=== Written request ===
Copy each of the rows below word for word, keeping every line and character unchanged.

#####

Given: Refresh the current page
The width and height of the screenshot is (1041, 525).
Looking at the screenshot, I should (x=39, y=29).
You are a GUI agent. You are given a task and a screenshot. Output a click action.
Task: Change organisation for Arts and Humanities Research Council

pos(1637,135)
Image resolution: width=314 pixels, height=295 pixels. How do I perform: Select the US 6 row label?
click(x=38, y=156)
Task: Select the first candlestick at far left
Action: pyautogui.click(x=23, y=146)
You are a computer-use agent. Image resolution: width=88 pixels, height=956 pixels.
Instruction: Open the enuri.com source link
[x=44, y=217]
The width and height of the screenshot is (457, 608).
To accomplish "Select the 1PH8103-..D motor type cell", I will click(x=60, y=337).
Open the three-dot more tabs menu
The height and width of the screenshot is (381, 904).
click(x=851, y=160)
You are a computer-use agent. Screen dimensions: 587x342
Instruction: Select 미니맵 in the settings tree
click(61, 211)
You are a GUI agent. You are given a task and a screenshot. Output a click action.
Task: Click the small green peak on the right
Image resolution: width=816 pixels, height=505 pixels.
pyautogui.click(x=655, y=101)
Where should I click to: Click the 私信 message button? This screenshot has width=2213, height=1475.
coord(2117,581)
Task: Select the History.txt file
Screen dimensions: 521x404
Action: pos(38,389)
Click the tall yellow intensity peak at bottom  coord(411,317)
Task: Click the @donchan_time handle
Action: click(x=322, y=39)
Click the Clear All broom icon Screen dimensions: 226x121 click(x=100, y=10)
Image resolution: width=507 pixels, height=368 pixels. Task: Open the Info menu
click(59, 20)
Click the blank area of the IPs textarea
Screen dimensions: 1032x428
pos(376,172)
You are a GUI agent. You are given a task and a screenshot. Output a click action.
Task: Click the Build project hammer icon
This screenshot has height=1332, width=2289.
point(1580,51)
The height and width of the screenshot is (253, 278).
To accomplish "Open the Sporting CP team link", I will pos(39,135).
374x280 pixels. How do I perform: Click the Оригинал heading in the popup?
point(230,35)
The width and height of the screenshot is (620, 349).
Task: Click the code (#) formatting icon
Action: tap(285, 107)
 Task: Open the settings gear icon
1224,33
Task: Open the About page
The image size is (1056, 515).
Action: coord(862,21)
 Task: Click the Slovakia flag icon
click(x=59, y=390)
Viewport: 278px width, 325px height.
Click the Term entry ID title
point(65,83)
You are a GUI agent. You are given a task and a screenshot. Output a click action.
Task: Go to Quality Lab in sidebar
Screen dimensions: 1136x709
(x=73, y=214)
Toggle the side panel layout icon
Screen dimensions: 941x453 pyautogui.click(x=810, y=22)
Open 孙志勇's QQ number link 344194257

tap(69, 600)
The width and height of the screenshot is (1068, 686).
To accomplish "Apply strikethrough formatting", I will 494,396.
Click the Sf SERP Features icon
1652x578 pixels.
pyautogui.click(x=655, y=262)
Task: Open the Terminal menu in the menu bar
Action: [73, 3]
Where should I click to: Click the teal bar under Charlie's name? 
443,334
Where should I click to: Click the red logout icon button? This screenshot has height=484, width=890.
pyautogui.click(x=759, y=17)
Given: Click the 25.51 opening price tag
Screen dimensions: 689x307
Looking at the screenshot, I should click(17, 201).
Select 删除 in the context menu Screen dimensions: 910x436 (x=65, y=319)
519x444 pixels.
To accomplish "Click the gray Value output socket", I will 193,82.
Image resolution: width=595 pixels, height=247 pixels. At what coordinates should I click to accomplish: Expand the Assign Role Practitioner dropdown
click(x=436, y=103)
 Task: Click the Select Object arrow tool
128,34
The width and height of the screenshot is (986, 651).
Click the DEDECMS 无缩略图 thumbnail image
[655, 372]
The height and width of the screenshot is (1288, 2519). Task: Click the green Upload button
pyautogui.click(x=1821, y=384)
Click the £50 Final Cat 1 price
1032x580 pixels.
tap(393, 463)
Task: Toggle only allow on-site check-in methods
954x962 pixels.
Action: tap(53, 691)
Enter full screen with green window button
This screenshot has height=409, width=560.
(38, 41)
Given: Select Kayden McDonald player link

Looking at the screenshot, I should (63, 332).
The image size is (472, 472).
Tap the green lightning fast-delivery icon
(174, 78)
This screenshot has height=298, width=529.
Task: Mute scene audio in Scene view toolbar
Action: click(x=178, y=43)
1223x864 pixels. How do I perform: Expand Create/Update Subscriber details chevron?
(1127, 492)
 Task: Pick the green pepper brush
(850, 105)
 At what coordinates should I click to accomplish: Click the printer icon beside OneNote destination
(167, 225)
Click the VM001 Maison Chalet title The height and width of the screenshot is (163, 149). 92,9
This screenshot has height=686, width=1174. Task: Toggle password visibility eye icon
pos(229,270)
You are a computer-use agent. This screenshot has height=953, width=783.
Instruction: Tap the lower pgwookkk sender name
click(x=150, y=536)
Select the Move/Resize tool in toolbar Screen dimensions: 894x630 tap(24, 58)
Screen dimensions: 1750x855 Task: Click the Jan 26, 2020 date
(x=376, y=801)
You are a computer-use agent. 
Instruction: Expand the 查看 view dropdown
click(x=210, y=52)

#####

=== Exercise response ===
Given: Refresh the current page
The width and height of the screenshot is (1041, 525).
Looking at the screenshot, I should (x=39, y=29).
You are a GUI agent. You are given a task and a screenshot. Output a click action.
Task: Change organisation for Arts and Humanities Research Council

pos(1637,135)
Image resolution: width=314 pixels, height=295 pixels. How do I perform: Select the US 6 row label?
click(x=38, y=156)
Task: Select the first candlestick at far left
Action: pyautogui.click(x=23, y=146)
You are a computer-use agent. Image resolution: width=88 pixels, height=956 pixels.
Instruction: Open the enuri.com source link
[x=44, y=217]
The width and height of the screenshot is (457, 608).
To accomplish "Select the 1PH8103-..D motor type cell", I will click(x=60, y=337).
Open the three-dot more tabs menu
The height and width of the screenshot is (381, 904).
click(x=851, y=160)
You are a computer-use agent. Screen dimensions: 587x342
Instruction: Select 미니맵 in the settings tree
click(61, 211)
You are a GUI agent. You are given a task and a screenshot. Output a click action.
Task: Click the small green peak on the right
Image resolution: width=816 pixels, height=505 pixels.
pyautogui.click(x=655, y=101)
Where should I click to: Click the 私信 message button? This screenshot has width=2213, height=1475.
coord(2117,581)
Task: Select the History.txt file
Screen dimensions: 521x404
Action: pos(38,389)
Click the tall yellow intensity peak at bottom  coord(411,317)
Task: Click the @donchan_time handle
Action: click(x=322, y=39)
Click the Clear All broom icon Screen dimensions: 226x121 click(x=100, y=10)
Image resolution: width=507 pixels, height=368 pixels. Task: Open the Info menu
click(59, 20)
Click the blank area of the IPs textarea
Screen dimensions: 1032x428
pos(376,172)
You are a GUI agent. You are given a task and a screenshot. Output a click action.
Task: Click the Build project hammer icon
This screenshot has height=1332, width=2289.
point(1580,51)
The height and width of the screenshot is (253, 278).
To accomplish "Open the Sporting CP team link", I will pos(39,135).
374x280 pixels. How do I perform: Click the Оригинал heading in the popup?
point(230,35)
The width and height of the screenshot is (620, 349).
Task: Click the code (#) formatting icon
Action: tap(285, 107)
 Task: Open the settings gear icon
1224,33
Task: Open the About page
The image size is (1056, 515).
Action: coord(862,21)
 Task: Click the Slovakia flag icon
click(x=59, y=390)
Viewport: 278px width, 325px height.
Click the Term entry ID title
point(65,83)
You are a GUI agent. You are given a task and a screenshot. Output a click action.
Task: Go to Quality Lab in sidebar
Screen dimensions: 1136x709
(x=73, y=214)
Toggle the side panel layout icon
Screen dimensions: 941x453 pyautogui.click(x=810, y=22)
Open 孙志勇's QQ number link 344194257

tap(69, 600)
The width and height of the screenshot is (1068, 686).
To accomplish "Apply strikethrough formatting", I will 494,396.
Click the Sf SERP Features icon
1652x578 pixels.
pyautogui.click(x=655, y=262)
Task: Open the Terminal menu in the menu bar
Action: [73, 3]
Where should I click to: Click the teal bar under Charlie's name? 
443,334
Where should I click to: Click the red logout icon button? This screenshot has height=484, width=890.
pyautogui.click(x=759, y=17)
Given: Click the 25.51 opening price tag
Screen dimensions: 689x307
Looking at the screenshot, I should click(17, 201).
Select 删除 in the context menu Screen dimensions: 910x436 (x=65, y=319)
519x444 pixels.
To accomplish "Click the gray Value output socket", I will 193,82.
Image resolution: width=595 pixels, height=247 pixels. At what coordinates should I click to accomplish: Expand the Assign Role Practitioner dropdown
click(x=436, y=103)
 Task: Click the Select Object arrow tool
128,34
The width and height of the screenshot is (986, 651).
Click the DEDECMS 无缩略图 thumbnail image
[655, 372]
The height and width of the screenshot is (1288, 2519). Task: Click the green Upload button
pyautogui.click(x=1821, y=384)
Click the £50 Final Cat 1 price
1032x580 pixels.
tap(393, 463)
Task: Toggle only allow on-site check-in methods
954x962 pixels.
Action: tap(53, 691)
Enter full screen with green window button
This screenshot has height=409, width=560.
(38, 41)
Given: Select Kayden McDonald player link

Looking at the screenshot, I should (63, 332).
The image size is (472, 472).
Tap the green lightning fast-delivery icon
(174, 78)
This screenshot has height=298, width=529.
Task: Mute scene audio in Scene view toolbar
Action: click(x=178, y=43)
1223x864 pixels. How do I perform: Expand Create/Update Subscriber details chevron?
(1127, 492)
 Task: Pick the green pepper brush
(850, 105)
 At what coordinates should I click to accomplish: Click the printer icon beside OneNote destination
(167, 225)
Click the VM001 Maison Chalet title The height and width of the screenshot is (163, 149). 92,9
This screenshot has height=686, width=1174. Task: Toggle password visibility eye icon
pos(229,270)
You are a computer-use agent. This screenshot has height=953, width=783.
Instruction: Tap the lower pgwookkk sender name
click(x=150, y=536)
Select the Move/Resize tool in toolbar Screen dimensions: 894x630 tap(24, 58)
Screen dimensions: 1750x855 Task: Click the Jan 26, 2020 date
(x=376, y=801)
You are a computer-use agent. 
Instruction: Expand the 查看 view dropdown
click(x=210, y=52)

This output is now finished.